*ASSIGNMENT*: A word-for-word copy of the data, with no images, is the required answer.

*RECORDS FOR THE TASK*:
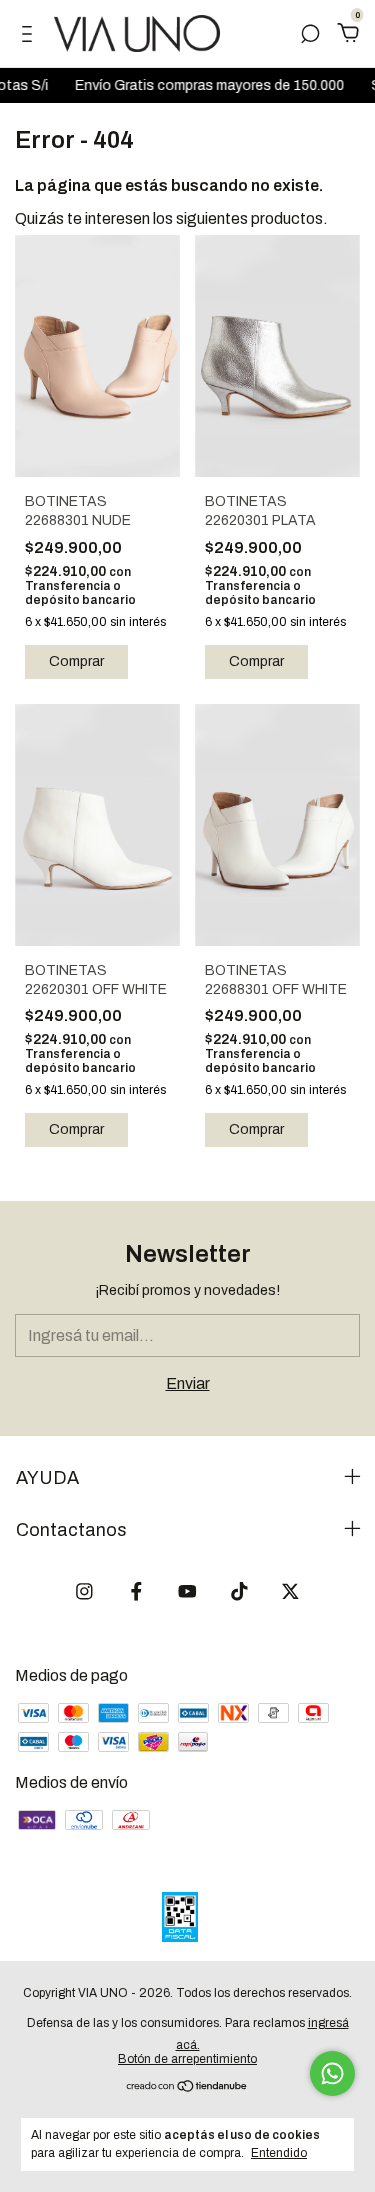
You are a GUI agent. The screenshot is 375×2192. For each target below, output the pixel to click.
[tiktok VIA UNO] (239, 1591)
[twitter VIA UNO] (290, 1591)
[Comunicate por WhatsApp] (332, 2073)
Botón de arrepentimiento (187, 2059)
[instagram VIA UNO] (84, 1591)
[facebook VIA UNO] (136, 1591)
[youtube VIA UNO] (187, 1591)
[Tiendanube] (187, 2087)
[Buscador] (310, 34)
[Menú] (30, 34)
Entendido (279, 2153)
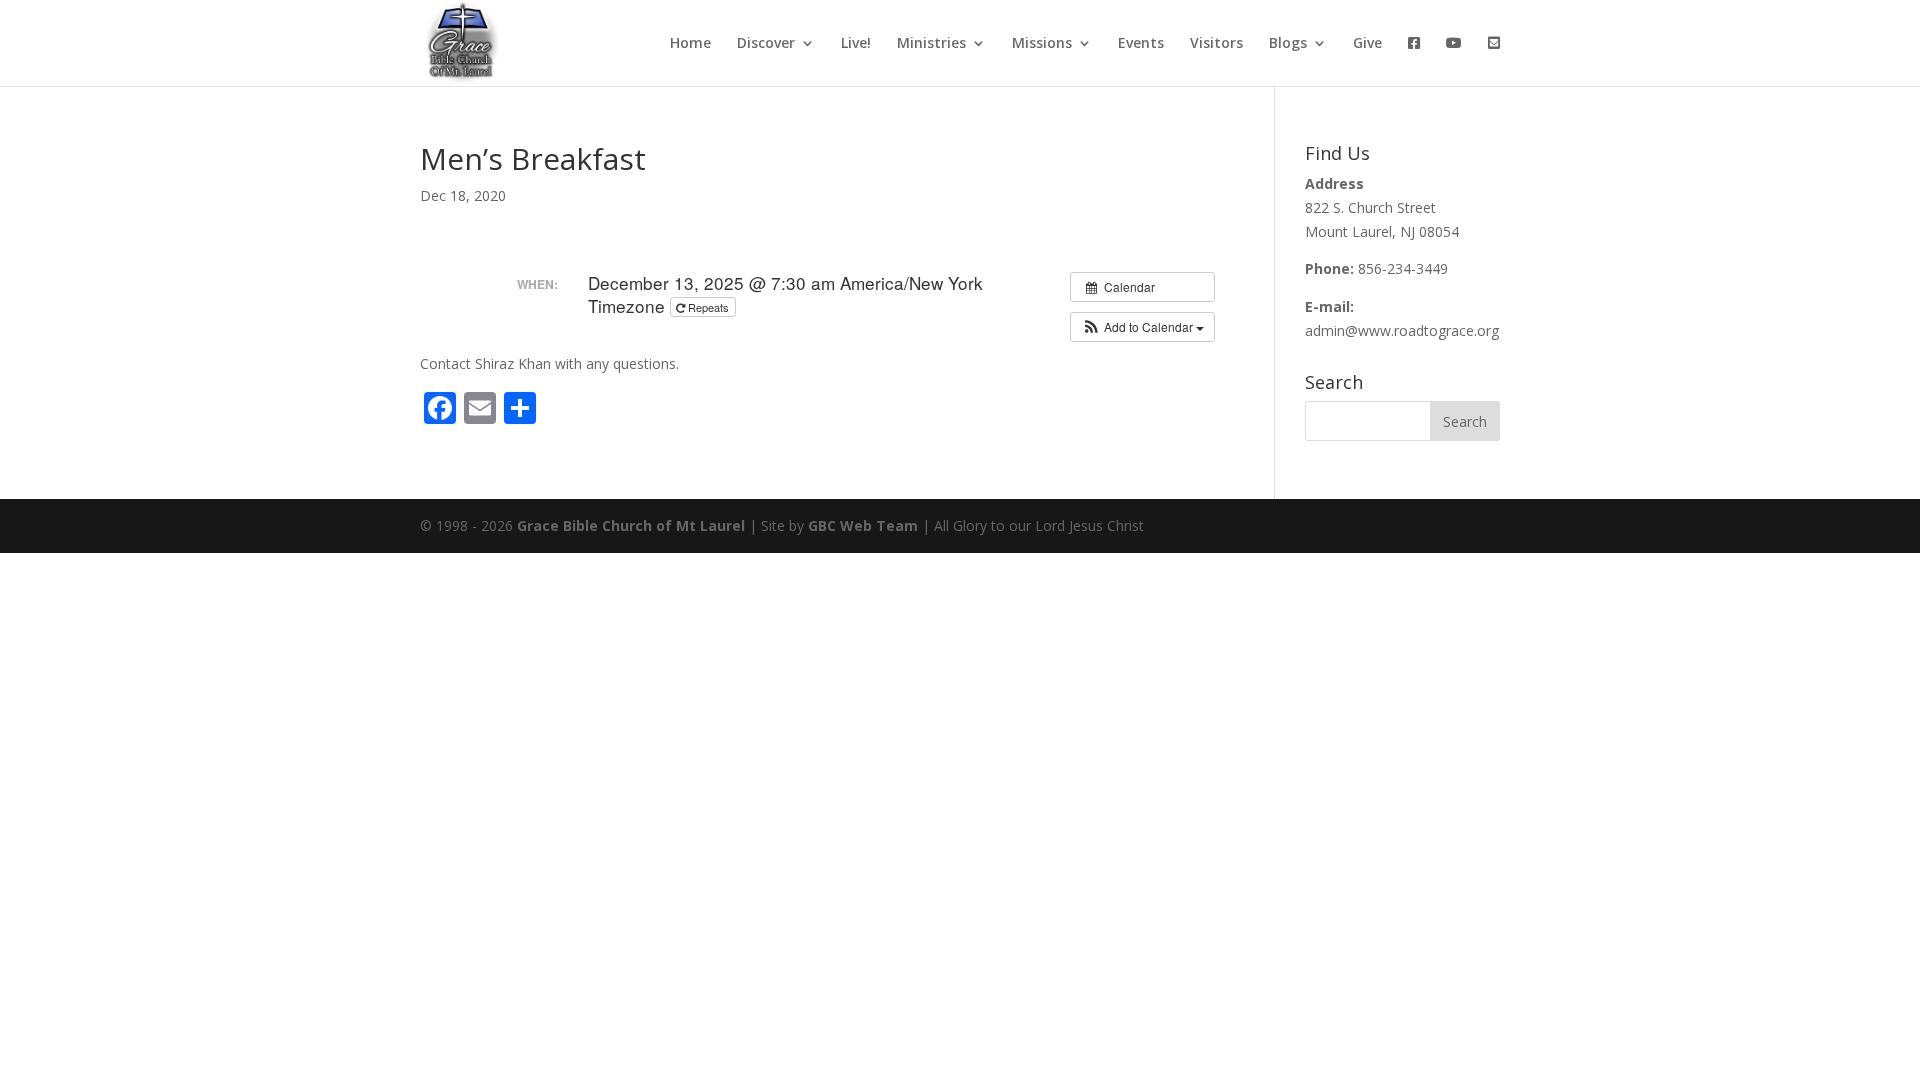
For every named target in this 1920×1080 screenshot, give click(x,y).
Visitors (1216, 44)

*ANSWER TO THE PROBLEM*:
You are a GUI agent. The screenshot is 375×2192. For each target below, output the pixel to click.
[tiktok VIA UNO] (239, 1591)
[twitter VIA UNO] (290, 1591)
[Comunicate por WhatsApp] (332, 2073)
Botón de arrepentimiento (187, 2059)
[instagram VIA UNO] (84, 1591)
[facebook VIA UNO] (136, 1591)
[youtube VIA UNO] (187, 1591)
[Tiendanube] (187, 2087)
[Buscador] (310, 34)
[Menú] (30, 34)
Entendido (279, 2153)
For every named target in this 1920×1080 screenshot, give click(x,y).
Visitors (1216, 44)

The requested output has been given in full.